JP5326634B2 - Synchronous rectification type DC-DC converter - Google Patents

Description

  The present invention relates to a synchronous rectification type DC-DC converter that connects a power source and a coil at a predetermined period and supplies power to the load by connecting the coil and the load at a timing when the power source and the coil are cut off.

  FIG. 6 is a diagram showing a general configuration of a conventional synchronous rectification type DC-DC converter (or switching regulator). In such a conventional configuration, the energy supplied from the power source B is accumulated in the coil by turning on the switching element M1, and the load is obtained by turning off the switching element M1 and turning on the switching element M2. Is supplying power.

  At this time, the ratio of the output voltage Vout to the input voltage Vin can be adjusted by adjusting the duty ratio in PWM (Pulse Width Modulation) control to turn on the switching element M1.

  The switching element M2 can be replaced by a diode. However, as described above, by controlling the switching element M2 in the opposite phase to the switching element M1 (synchronous rectification), it is possible to reduce a loss during rectification. have.

  An invention relating to a switching regulator that supplies power according to such a principle is disclosed (for example, see Patent Document 1). This switching regulator is a synchronous rectification switching regulator, and is between a first power source that supplies a first potential and a second power source that supplies a second potential lower than the first potential. A first switch and a second switch arranged in series with each other; a switch control unit that controls on / off of the first and second switches according to a control signal; the first switch; And a smoothing circuit that smoothes the potential of the output node between the output switch and the switch control unit when the second switch is turned on in accordance with an instruction of the control signal. When the potential of the second switch exceeds the first predetermined potential, the second switch is turned off.

  By the way, in the synchronous rectification type DC-DC converter (or switching regulator) having such a configuration, when the current supplied to the load is small (low load), the output side to the input side (in the configuration of FIG. There is a problem that current may flow backward from the load side to the power source B side. FIG. 7 is a diagram showing temporal changes in the gate voltage and coil current of the switching elements M1 and M2 in a conventional synchronous rectification type DC-DC converter (or switching regulator) at high load and low load, respectively. . In the figure, the hatched area is the portion where the backflow current is generated.

  When a backflow current is generated, heat is generated due to the winding resistance of the coil L and the on-resistance of the switching element M2, which leads to a decrease in conversion efficiency. Therefore, it is preferable to perform some processing by detecting the backflow current. In the switching regulator described in Patent Document 1, the arrangement of the switching elements is different from the configuration shown in FIG. 6, but the backflow current is detected by measuring the voltage across the switching element M2.

JP 2000-92824 A

  However, since the on-resistance of the switching element used in such a device is small and the backflow current is not so large, the voltage across the switching element has a small fluctuation. Therefore, in order to measure the voltage across the switching element, a high-precision comparator or the like is required. However, if a high-precision comparator is provided, the circuit scale is large and the structure is complicated for canceling the offset voltage. The problem of not getting. Such a problem similarly occurs even when a shunt resistor is used instead of the comparator.

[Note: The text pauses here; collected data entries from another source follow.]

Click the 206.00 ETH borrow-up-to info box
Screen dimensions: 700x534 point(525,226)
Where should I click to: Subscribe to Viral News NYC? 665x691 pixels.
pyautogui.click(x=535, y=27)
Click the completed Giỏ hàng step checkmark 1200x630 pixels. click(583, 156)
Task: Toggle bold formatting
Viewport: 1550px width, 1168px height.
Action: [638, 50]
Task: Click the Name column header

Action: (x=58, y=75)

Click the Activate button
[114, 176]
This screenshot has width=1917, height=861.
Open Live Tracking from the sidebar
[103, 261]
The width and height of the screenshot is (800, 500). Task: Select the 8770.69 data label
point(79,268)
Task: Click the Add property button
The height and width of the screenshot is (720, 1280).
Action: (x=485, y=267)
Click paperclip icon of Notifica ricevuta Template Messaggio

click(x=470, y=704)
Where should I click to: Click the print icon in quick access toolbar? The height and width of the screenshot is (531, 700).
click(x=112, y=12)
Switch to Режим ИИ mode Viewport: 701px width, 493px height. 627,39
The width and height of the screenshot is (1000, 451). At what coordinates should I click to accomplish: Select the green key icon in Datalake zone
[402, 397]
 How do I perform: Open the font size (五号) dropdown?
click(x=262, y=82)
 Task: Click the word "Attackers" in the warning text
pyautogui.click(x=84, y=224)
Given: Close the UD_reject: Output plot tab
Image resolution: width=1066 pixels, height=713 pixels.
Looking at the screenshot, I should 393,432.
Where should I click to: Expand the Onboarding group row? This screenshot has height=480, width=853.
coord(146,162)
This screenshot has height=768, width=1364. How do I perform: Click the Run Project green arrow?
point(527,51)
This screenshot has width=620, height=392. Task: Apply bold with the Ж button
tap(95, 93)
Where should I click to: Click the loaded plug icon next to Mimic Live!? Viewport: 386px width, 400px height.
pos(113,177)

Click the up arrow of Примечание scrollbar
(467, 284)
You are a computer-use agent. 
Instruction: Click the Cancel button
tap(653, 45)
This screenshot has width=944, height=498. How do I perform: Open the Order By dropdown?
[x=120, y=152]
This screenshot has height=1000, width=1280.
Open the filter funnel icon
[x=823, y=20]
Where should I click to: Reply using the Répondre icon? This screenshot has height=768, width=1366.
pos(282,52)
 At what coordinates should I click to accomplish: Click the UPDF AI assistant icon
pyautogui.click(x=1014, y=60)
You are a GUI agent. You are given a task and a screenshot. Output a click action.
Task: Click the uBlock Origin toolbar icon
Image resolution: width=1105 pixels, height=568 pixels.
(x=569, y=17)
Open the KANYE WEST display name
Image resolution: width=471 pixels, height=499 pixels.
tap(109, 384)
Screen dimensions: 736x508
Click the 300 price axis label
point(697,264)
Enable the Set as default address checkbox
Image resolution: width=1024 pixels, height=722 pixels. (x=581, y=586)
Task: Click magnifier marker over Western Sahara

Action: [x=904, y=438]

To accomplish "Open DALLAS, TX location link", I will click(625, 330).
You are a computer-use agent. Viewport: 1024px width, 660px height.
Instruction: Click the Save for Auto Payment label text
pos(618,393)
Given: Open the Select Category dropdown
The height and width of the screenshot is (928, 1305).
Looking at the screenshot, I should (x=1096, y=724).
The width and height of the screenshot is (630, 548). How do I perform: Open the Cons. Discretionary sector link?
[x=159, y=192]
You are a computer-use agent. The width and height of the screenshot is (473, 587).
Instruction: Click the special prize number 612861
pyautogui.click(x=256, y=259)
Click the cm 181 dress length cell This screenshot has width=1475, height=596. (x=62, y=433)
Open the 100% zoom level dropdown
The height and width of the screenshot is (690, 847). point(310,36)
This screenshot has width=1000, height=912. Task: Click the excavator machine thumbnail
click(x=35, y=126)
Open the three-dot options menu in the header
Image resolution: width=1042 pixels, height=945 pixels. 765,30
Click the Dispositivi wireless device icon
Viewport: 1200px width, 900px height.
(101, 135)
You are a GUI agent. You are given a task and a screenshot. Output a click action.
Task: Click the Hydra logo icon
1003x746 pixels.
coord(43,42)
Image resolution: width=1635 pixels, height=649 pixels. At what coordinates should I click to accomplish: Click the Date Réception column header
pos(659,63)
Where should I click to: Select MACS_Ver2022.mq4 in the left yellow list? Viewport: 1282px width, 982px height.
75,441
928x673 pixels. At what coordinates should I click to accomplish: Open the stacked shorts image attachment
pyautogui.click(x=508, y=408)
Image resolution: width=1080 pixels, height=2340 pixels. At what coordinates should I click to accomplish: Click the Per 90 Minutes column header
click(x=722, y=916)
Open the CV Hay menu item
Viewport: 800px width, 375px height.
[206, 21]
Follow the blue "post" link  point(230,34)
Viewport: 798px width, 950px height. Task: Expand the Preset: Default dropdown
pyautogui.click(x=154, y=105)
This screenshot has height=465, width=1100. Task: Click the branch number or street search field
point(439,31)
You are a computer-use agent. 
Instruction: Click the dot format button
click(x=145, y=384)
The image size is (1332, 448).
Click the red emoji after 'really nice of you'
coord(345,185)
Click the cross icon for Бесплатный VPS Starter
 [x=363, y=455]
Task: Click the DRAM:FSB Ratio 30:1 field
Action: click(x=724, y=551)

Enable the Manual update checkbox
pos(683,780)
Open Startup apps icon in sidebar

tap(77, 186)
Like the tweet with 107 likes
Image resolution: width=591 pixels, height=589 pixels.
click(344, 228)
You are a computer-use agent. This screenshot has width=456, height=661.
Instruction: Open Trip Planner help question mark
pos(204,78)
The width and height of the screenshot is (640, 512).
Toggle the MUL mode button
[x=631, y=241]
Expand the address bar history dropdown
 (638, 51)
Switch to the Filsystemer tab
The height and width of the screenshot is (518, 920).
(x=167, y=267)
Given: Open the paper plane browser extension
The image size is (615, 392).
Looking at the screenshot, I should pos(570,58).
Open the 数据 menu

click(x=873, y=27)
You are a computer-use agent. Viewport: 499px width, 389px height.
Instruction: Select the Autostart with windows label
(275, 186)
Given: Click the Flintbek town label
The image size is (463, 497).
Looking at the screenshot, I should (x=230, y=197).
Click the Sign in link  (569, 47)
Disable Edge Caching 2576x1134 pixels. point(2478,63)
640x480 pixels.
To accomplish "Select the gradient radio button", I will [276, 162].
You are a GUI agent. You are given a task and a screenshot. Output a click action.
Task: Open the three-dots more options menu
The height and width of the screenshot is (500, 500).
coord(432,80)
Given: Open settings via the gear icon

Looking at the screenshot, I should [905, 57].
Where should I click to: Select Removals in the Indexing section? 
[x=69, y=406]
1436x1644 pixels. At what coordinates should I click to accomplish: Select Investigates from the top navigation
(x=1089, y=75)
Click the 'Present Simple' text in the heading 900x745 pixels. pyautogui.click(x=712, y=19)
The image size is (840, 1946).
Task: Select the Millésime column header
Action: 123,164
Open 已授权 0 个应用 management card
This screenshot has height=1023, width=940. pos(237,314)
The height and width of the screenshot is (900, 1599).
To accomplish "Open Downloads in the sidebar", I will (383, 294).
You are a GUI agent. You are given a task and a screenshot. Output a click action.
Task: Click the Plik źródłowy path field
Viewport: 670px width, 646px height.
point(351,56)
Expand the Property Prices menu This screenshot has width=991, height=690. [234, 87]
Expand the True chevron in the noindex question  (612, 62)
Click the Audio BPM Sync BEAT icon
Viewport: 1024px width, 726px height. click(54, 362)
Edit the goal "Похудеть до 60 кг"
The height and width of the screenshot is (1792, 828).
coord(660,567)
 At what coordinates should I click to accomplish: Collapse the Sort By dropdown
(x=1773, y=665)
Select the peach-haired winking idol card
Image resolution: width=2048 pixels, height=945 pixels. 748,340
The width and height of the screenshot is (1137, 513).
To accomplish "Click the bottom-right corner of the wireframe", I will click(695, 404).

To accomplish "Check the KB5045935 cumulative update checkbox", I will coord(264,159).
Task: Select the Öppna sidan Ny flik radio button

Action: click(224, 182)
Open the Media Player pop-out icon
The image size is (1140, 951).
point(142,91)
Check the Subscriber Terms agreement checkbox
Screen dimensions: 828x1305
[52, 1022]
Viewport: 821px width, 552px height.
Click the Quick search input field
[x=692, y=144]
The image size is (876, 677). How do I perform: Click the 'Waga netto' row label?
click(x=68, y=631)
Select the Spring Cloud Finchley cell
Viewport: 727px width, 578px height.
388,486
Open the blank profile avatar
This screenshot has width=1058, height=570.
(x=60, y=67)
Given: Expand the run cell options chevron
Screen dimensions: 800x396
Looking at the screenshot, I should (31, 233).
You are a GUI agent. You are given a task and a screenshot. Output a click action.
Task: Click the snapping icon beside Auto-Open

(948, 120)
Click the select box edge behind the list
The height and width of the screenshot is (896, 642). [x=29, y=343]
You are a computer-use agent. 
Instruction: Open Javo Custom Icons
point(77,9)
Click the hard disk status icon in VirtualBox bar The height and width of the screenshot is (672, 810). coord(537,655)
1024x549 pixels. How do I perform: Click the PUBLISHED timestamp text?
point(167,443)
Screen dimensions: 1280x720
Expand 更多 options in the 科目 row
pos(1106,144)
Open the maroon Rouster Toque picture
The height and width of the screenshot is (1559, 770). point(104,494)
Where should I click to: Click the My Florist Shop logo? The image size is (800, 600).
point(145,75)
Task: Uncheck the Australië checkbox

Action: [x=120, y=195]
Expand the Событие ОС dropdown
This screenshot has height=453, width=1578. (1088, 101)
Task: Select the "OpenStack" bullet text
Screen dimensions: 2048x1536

  The present invention is intended to solve such problems, and a main object of the present invention is to provide a synchronous rectification type DC-DC converter that can more easily detect a reverse current.

In order to achieve the above object, one embodiment of the present invention provides:
A first switching element for storing energy in the coil by power supplied from a power source;
A second switching element for connecting or disconnecting the coil and a load;
Control means for controlling the switching of the first and second switching elements;
A synchronous rectification type DC-DC converter comprising:
Comprising a potential comparison means for comparing the load side potential of the coil with a reference potential;
The control means includes
Controlling the first and second switching elements to be in an off state at a predetermined period,
Said first and second switching elements are have you to the period of time that the OFF state together, the comparison result of the first of the potential comparison means switching element is outputted at the timing relative to the timing which is turned on On the basis of, the backflow current in the coil flowing from the load side to the power supply side is detected,
It is a synchronous rectification type DC-DC converter.

  According to this aspect of the present invention, it is provided with potential comparison means for comparing the load side potential of the coil with the reference potential, and the control means is configured so that both the first and second switching elements are turned off in a predetermined cycle. Since the reverse current flowing from the load side to the power source side is detected based on the comparison result of the potential comparison means during the period, the reverse current can be detected more easily.

in this case,
The timing based on the timing at which the first switching element is turned on is, for example, a timing before a predetermined time before the timing at which the first switching element is turned on.

In one embodiment of the present invention,
The control unit is preferably a unit that suppresses driving of the second switching element when detecting a backflow current in the coil.

  By so doing, it is possible to prevent a decrease in conversion efficiency caused by the backflow current.

  ADVANTAGE OF THE INVENTION According to this invention, the synchronous rectification type DC-DC converter which can detect a backflow current more easily can be provided.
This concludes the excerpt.